Chapter 18 - Mischief By Antiques
I was once asked to study a rich man's house in San Francisco.
The host was fond of antiques. From the stone lions at the gate
to the sitting-room, there were antiques everywhere. There were
Buddha statues; chinaware such as kettles, bowls and basins; beasts
and birds made of jade; ancient paintings; tables and chairs; inscribed
boards, or cooking tools used by ancients; there were even clothes
and beds left by ancient people.
His addiction to antiques was obvious. What was difficult to understand
was that he even bought the tablets of gods worshipped by ancient
people.
Very strange things happened:
During that year, the host always felt a temperature on his forehead,
a smell of fish in his mouth and felt very tired and often hot-tempered.
The hostess often saw shadows in the house walking from one room
to another, or sitting on the sofa. She was often wakened up by
the shadows she saw in her dreams. She had never had one peaceful
night of sleep. She felt like surrounded by ghosts and even thought
of the end of her life.
Their daughter was a Catholic and used to be well-behaved. But
recently, she had changed dramatically. She was dizzy, smiling one
moment and screaming the next moment at her parents. She had started
heavy drinking and smoking. Each time she came back home from outside,
she was angry, fierce and malicious. She was utterly another person.
She was like mad. The family members had one illness after another
and they were all stubborn diseases. For example, they had red and
swollen patches of skin, vomiting and diarrhea alternatively; their
stomach was bloated; the food was tasteless; muscles were sore;
they also suffered from constipation. They went to see the doctor
who could find nothing wrong and offered no way to cure them.
They had also consulted many masters of geomancy in San Francisco,
who all agreed that there were problems. They had made changes here
and changes there; but none of the changes had changed the undesirable
situation.
Naturally I felt something wrong as soon as I entered the house.
After some careful examination, however, I found that it was not
the visible things that were faulty, and that it was the antiques
that were to blame. Among the many antiques, three carried "spirits"
with them.
The first was a jar, with a huge body but a small mouth; it was
a big water jar, made in Yunnan Province, China. It was once used
to keep insects. There were once many poisonous insects inside.
Their spirits remained strong enough to make mischief.
The second was an armour, the kind of armour worn by soldiers in
ancient Europe. The owner was killed but his spirit was attached
to the armour. So it had some spiritual power. On the day of the
soldier's death, it would assume a stronger spiritual power to make
mischief.
The third was a stone tablet, a tablet from a temple in ancient
China. It used to be offered sacrifices in its time. Now the host
had bought it and put it in the sitting-room. As it had been offered
sacrifices for a long, long time, the spiritual power it had collected
still remained. It also haunted the house.

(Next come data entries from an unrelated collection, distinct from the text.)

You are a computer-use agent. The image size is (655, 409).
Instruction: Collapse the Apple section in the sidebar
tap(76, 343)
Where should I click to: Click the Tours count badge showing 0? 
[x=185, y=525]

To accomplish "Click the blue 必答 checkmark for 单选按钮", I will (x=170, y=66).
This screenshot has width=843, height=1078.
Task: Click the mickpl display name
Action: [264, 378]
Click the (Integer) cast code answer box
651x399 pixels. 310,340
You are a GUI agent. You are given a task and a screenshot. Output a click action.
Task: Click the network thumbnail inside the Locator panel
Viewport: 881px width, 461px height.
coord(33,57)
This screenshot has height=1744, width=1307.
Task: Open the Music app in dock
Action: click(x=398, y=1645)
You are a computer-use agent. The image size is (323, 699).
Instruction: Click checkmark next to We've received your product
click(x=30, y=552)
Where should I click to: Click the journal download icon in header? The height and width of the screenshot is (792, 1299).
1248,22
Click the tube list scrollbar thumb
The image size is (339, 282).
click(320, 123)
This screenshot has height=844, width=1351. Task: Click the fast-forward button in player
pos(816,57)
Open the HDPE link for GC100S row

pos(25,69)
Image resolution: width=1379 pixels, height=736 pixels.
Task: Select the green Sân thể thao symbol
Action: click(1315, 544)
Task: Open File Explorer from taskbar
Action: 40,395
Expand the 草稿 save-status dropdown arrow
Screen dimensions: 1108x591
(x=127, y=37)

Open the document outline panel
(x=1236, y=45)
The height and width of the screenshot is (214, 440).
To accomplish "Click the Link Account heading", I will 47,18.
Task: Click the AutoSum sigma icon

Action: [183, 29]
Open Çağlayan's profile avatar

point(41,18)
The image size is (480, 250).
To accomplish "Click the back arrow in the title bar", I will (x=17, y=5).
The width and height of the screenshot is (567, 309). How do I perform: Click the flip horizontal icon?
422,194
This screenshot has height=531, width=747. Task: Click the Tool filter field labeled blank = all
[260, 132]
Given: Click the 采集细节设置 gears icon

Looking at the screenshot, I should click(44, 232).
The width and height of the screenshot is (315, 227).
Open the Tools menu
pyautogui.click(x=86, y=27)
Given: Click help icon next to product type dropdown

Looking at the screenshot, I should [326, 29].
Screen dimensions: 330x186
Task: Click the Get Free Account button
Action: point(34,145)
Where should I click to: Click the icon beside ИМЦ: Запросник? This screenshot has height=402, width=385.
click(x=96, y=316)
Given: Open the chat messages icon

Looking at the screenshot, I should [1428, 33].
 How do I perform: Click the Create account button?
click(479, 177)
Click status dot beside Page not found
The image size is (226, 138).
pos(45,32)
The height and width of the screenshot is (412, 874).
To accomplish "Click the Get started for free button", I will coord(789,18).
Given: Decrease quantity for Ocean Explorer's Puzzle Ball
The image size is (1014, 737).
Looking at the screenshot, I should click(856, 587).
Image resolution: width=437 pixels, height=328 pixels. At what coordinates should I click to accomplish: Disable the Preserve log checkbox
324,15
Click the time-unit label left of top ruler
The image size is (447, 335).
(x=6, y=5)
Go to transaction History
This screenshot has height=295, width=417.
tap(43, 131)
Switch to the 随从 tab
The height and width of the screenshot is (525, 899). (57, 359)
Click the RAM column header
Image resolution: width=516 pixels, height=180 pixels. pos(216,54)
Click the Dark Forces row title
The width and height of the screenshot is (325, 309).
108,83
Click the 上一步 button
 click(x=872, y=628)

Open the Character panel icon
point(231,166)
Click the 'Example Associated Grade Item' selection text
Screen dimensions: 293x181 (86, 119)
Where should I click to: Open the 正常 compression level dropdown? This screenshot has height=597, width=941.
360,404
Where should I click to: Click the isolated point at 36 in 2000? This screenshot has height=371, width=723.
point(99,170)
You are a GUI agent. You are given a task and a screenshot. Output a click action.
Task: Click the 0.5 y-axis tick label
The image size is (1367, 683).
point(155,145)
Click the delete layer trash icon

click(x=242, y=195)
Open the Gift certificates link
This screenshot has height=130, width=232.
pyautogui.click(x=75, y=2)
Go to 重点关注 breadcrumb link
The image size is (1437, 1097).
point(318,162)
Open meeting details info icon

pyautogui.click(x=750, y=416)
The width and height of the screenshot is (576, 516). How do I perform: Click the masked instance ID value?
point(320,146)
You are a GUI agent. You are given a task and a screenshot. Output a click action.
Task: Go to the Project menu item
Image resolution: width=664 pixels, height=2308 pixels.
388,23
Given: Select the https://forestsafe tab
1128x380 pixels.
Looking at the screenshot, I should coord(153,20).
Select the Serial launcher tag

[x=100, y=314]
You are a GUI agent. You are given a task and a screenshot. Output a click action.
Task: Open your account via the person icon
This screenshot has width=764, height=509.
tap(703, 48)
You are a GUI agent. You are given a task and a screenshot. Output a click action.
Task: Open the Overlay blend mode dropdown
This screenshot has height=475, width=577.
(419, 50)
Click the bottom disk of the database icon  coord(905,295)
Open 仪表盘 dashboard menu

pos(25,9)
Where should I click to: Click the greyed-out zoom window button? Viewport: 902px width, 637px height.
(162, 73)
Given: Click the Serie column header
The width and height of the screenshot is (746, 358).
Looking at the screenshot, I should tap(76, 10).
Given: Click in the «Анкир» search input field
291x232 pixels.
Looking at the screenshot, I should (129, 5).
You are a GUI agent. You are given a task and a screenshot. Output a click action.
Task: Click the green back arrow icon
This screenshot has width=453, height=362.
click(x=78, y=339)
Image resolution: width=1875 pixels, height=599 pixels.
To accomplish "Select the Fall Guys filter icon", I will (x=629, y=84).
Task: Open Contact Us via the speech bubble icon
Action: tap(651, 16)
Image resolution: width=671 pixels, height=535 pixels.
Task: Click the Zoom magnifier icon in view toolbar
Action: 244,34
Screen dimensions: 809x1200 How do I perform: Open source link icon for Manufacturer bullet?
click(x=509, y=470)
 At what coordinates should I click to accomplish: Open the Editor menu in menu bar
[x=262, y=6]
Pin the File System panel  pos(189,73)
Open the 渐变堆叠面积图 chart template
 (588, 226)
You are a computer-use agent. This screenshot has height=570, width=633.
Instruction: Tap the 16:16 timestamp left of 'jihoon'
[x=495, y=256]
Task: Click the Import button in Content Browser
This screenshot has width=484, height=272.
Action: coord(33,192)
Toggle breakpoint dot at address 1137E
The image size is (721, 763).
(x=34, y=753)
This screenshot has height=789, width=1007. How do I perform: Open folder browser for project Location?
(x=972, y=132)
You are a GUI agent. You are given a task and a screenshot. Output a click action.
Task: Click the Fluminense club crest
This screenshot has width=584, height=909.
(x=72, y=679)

After I told the host all this, the hostess told me: "In my
dreams, I am always bitten by snakes, and worms crawl all over me.
It is very disgusting. I will be fighting with all those worms all
night till daybreak. During sunset, I have seen the shadow of a
tall soldier, looking very elegant. I have seen him several times.
Apart from that, there are many other shadows of ghosts, very mysterious
and frightening."
Both the host and the hostess begged me to save them.
At their request, I recited forbidding mantras to the three antiques,
and then told them to take the three things to a curiosity shop
and sell them there cheaply.
It was said later that after the three objects were sold to the
curiosity shop, the family was saved; it was like some kind of medicine
that cured the disease then and there.
I, Living Buddha Lian Shen, have studied many houses of this kind.
Rich people often buy antiques that still have spirits attached
to them. These curiosities do add grandeur to the house, but if
they make the house haunted, it is not worth the trouble. It does
not pay off, really, to buy objects with spiritual powers in order
to show off one's wealth.
In buying antiques for the sitting-room, one has to know first
the sources of the antique, if they have been offered sacrifices,
if they have been kept in temples, the relations between the owner
and the objects, what the text on them says, if they were objects
buried with the dead in ancient times, if they have pictures of
Buddhas or gods. Such information is very important because objects
that carry spirits with them will affect the magnetic field and
make the place haunted.
I believe that wood and stone that have gods carved on them or
wood and stone that have the shape of a human or an animal, do sometimes
have spirits hidden in them. If they do, they make mischief, major
or minor.
This is an extra chapter to geomancy.
It is about unlucky features that people don't usually expect.